Excuse the simple language, Giorgio is a simple guy.
Giorgio the Juggler
Sometimes you don’t get to make the choices in life. Sometimes everything is out of your hands, and you just get to go along with the ride.
That’s what Giorgio thought. Life hadn’t been easy so far, but he didn’t stress about it. He wasn’t that smart, and he knew it. School had never been easy for him, when he even bothered to go. His family had come to America with a hope that things would be different, that they could have a fresh life. Instead he spent his life hearing stories about the old country.
He had a skill though, a talent. When it came to sports, Giorgio was a natural.

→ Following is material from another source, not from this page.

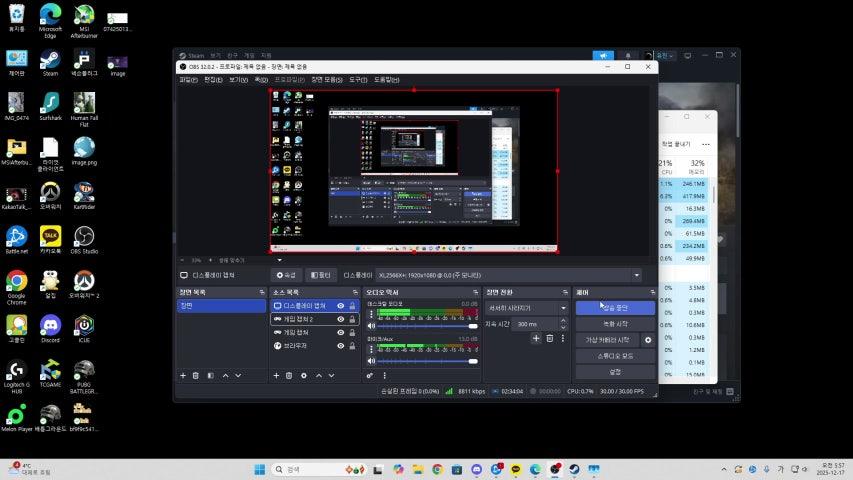Screen dimensions: 853x480
Task: Mute desktop audio via the speaker icon
Action: (x=371, y=325)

It didn’t matter what he put his hands on, a baseball, a basketball, he could move it with such ease that it blew the minds of his family and friends.

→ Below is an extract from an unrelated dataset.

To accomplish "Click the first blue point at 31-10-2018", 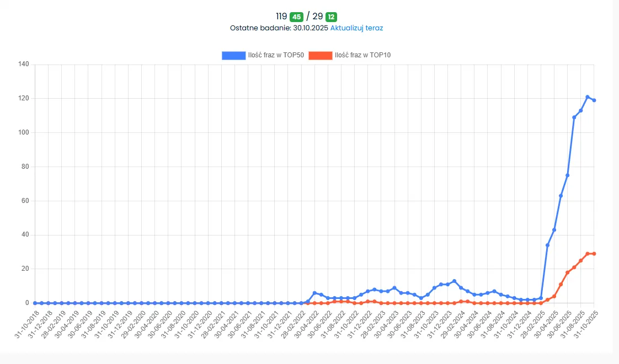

It didn’t matter if he was out in a field juggling a ball, or wrestling in a backroom, no one was better than Giorgio.
One day, when Giorgio was still in school, he was juggling out in the yard with the other boys. He had found heavy rocks, and produced a knife from his back pocket.
“I bet you can’t do it,” One boy offered, “I bet you my lunch.”
These are the bets he loved most. A free meal, and plenty of fun. He threw the first rock, began to pace it in the air, and soon the second rock, before the knife joined in. The other boys were in awe as it spun in the air, its blade gleaming, narrowly missing his palm each time it came down.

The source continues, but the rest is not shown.